▶ **Provided passage**
****************************************

Bernd : I use samples. That’s right. But I am not this kind of “sample-freak”, who runs with microphones and headphones through the nature to catch the unique sounds of whatever. The sounds of today are so perfect that you never could create better versions of them. For example piano samples. Only playing a real piano is more “original”. But how many pianos which a unique sound does exist? Every good instrument sounds different from the other ones. I want to make music and I use sounds. I try to find the right sound for the right moment. The only wish I have is to return sometimes to the so called old, original sounds. For example of old string synthesizers. They never sounded like a real string orchestra. How could they? But listening to them brought you to another impression; another imagination of something that sounded like a “string-orchestra”. That was the charm on that thing and that was the charm of the early electronic music we still love today. These sounds stimulated your fantasy more than the perfect copies of the original. I would like to bring some of these “fantastic” sounds back again.

M. : Does the keyboard influence your music or is it vice-versa that the music dictated which keyboards to use?
Bernd : You could also exchange “keyboard” with “sound”. Sometimes I have an idea because of an interesting sound and sometimes I have a musical idea and look for the perfect sound as long as it finally fits together. The process of creation works in both directions.

M. : I know it's another classical question but, what instrumentation are you using nowadays?
Bernd : Well, I don’t like to talk too much about my instruments because they often change and at least they are only (sometimes beautiful) tools. Of course I use Roland Synthesizers as well as an old organ from Yamaha, or a Moog Voyager for example. My newest “baby” is the GenoQs Octopus sequencer. An unbelievable machine. Telling you these names is only possible because I do not have an endorsement deal with the mentioned companies. So please believe me that there is no commercial interest behind. Just my love for some tools…

© B.K.

I'm happy to see that the Electronic Music scene has woken up again

M. : I'm very interested to know in which ways the GenoQs Octopus helps you today and, if it does, in which ways does it influence your composing process?
Bernd : This is a very technical question and I don’t know if all of your readers want to hear so much about but this. But in short: the Octopus is a new hardware sequencer which was developed by the Germans Gabriel Seher and Marcel Achim approx. 2 years ago. Both are also the heads of GenoQs, the company who sell this machine. The sequencer is very complicate to understand and if you look deeper inside you’ll maybe see the most complicate and the most versatile instrument in the world (at the moment). You can describe it as hardware based software sequencer with unbelievable possibilities. Once understood you can start to “play” with it and you can create interesting structures with each Synthesizer which can be controlled by MIDI. After years of working with software sequencers I wanted to return to my roots and looked for actual hardware solutions. I was not looking for a Moog or ARP copy but something new and interesting. I found the Octopus. A real beauty and unbelievable expensive. Very sophisticated.

[> to read Bernd Kistenmacher opinion about the Octopus :]

M. : Have the technical changes (software, direct-to-disk and so on) helped your personal musical evolution? And life even?

****************************************

▶ **Stored rows**
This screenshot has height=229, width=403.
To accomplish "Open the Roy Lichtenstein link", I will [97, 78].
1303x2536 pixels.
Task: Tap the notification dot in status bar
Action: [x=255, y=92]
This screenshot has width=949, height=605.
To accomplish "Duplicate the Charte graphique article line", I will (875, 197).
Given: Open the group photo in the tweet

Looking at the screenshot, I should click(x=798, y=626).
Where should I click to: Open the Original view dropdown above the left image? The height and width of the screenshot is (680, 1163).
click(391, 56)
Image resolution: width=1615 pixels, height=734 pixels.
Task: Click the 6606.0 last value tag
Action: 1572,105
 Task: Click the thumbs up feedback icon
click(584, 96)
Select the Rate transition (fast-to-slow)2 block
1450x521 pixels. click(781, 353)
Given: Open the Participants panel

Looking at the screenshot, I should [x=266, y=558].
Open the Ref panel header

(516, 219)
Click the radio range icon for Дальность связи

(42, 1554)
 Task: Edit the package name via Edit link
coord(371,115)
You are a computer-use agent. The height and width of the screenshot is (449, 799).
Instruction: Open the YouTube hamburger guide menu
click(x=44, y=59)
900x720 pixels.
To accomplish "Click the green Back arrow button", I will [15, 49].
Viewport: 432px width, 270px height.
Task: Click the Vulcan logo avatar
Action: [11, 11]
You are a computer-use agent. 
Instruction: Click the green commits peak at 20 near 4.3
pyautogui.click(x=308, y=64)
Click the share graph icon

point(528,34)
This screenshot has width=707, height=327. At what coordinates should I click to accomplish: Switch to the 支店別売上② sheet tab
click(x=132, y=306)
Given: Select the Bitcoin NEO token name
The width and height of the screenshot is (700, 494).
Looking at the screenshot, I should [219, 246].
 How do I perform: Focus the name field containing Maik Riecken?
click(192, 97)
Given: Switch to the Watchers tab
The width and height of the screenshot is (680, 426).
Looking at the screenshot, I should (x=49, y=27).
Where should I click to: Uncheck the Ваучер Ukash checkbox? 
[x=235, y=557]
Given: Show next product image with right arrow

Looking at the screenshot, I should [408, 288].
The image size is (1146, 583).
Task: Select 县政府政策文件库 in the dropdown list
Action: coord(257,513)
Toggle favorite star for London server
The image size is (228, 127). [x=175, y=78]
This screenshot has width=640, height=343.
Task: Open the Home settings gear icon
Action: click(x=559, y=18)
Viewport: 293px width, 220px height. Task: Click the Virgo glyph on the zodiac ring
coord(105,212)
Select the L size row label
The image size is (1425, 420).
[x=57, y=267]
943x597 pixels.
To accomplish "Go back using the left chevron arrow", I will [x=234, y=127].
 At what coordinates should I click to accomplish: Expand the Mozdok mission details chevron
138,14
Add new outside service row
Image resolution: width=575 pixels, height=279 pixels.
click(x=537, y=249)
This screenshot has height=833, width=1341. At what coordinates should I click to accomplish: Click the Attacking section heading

****************************************

▶ **Short exercise 1**
In the interview, which two people developed the GenoQs Octopus sequencer?
▶ **Short exercise 2**
Write the next part of the interview with Bernd, picking up right after its final line.

▶ **Response 1**
Gabriel Seher and Marcel Achim

▶ **Response 2**
Bernd : Beside my life as a musician I am an absolute fan of any kind of electronically gadgets. Today you have possibilities were you dreamt of 10 or 20 years ago. Look at the possibilities of a mobile today. Pure Science Fiction. The same is with hard disk-recording or sound-synthesis. You can have a recording standard at home today which you could find in past times only in the biggest high-end studios. So good music today does not longer depend on technical possibilities. Modern and payable techniques bring more attention to your composition. This is a positive development today.

M. : BTW, why do you choose electronic? I mean, for me what is essential is the music, whatsoever instruments you use to play it. It could be the voice alone, a set of tibetan singing bowls or the most sophisticated device. Did you ever tried other instruments?
Bernd : In my childhood I started playing piano. My father did this too. I ever loved to play keys. Maybe playing guitar would be more “sexy” but anyway, this is what I like to do. Trying other instruments is only for finding the right sounds which I can later play on keyboards or synthesizers.

M. : When we met us, you said you are recomposing your studio. What instruments you had did you miss more, and why?
Bernd : Some years ago I turned to digital recording because I had more possibilities for a smaller budget. Everything can be stored and you have better options to control a sound like total-recall for example. Also I ever hated noise problems during the recording-process. The stuff which I had was too old and it was the time to change. That was no wrong decision.

M. : What do you think of the present Electronic Music scene?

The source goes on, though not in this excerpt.